Possibility #2: With most computer and laptop keypads, unless the teacher goes through the added procedure necessary to make an exponent into a superscripted number, it comes out of the printer as an upside down V, which did initially frustrate both teachers and students but people became accustomed to seeing this arrangement and it quickly became part of what I think of as mathematical slang. (And I'm not being derogatory because I am a prime example of someone who is satisfied enough with the upside down v that I usually let it go and have received surprisingly few follow-up questions to indicate people don't recognize it as a common but inelegant way of indicating that the number appearing after that inverted v is the exponent of the number preceding that v).
Possibility # 3: If you take a closer look at the symbol you describe, you might notice that instead of a perfectly crafted little triangle, one of the three lines extends slightly in both directions. This could be the symbol for angle, with the third line to distinguish it from the sideways caret of greater/less-than, or in another context a similar looking symbol is used to indicate two angles that are not congruent.
Possibility # 4: If you are in elementary school or higher and reviewing earlier material, triangles with two numbers are often used to indicate that the teacher is looking for what's often called a factor family, meaning that those are two of a set of three numbers that can have a relationship which forms at least one easy equation, and almost always a set of two such easy equations, one of which is a reversal of the other. For example, if you see a 9 on one side of a triangle and a 3 on an adjacent side of the triangle, you would mot likely (and correctly) put another 3 on the third side; the idea is to be able to read the numbers in order going around the triangle one way AND be able to read the numbers going around the triangle in the other way with merely changing the operation. So you might say 3 x 3 = 9, and rotating the triangle the reverse direction you would say 9 divided by 3 = 3.
Possibility # 5: The printer's cartridge or typewriter's ribbon is leaving too much ink, and rather than a triangle it was intended to be a caret or the upside down v that is used in set theory to mean "AND" (as opposed to the regular v which is used to indicate "OR".

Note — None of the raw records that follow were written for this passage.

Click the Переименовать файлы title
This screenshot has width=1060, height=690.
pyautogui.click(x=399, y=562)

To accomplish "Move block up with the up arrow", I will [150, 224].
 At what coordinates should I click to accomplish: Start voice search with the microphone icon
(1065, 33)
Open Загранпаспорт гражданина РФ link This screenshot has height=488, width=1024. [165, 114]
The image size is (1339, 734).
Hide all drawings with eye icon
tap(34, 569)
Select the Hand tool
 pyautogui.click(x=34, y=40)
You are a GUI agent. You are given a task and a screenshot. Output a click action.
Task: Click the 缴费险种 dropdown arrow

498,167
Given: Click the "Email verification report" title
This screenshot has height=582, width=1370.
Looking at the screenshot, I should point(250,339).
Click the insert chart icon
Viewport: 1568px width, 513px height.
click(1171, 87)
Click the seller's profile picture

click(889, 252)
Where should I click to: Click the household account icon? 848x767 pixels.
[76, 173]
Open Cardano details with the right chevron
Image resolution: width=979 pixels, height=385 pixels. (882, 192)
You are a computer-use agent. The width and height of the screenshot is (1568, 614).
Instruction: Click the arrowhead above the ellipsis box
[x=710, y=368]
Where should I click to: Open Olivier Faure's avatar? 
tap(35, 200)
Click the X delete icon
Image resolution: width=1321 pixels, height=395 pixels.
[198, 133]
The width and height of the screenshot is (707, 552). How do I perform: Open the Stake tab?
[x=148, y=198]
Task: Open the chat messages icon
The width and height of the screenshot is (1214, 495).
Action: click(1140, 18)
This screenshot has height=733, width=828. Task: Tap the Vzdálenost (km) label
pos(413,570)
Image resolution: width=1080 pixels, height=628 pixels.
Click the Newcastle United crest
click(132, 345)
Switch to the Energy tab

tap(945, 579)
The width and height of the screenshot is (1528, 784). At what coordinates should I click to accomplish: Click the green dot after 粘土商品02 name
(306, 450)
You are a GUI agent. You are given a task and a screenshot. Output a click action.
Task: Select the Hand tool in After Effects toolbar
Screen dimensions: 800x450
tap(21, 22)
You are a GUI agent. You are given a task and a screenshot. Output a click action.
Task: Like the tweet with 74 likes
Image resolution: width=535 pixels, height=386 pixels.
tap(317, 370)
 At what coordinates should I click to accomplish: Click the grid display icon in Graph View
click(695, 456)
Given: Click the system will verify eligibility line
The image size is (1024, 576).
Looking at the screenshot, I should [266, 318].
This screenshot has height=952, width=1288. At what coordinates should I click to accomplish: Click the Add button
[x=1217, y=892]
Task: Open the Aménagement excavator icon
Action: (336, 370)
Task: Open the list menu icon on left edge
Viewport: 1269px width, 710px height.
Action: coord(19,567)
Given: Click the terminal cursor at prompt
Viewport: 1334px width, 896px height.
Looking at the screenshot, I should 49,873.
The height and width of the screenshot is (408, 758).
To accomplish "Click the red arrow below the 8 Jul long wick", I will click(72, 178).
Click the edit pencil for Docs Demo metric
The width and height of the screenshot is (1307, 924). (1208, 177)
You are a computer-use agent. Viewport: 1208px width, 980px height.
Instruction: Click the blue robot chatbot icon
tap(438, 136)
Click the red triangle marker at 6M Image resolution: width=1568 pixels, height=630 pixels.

Possibility # 200: (Or so it's starting to seem, anyway) is that this 'triangle' is not the equilateral or isosceles I somehow envisioned, but is a right triangle. If that is the case, then I'm almost certain the teacher is hoping you will come up with the third number in a Pythagorean triplet. Remember that? A-squared plus b-squared = c-squared, where c is the hypotenuse. Note: I avoided having to use any notation by substituting words. More time consuming, perhaps, but at least it communicates. And for me, that is an achievement!
Finally, if your math question is related to the world of chemistry, then a triangle can mean many other things, but most often it is there to indicate the Greek symbol 'delta', which relates to a measurement of CHANGE in something such as temperature or entropy.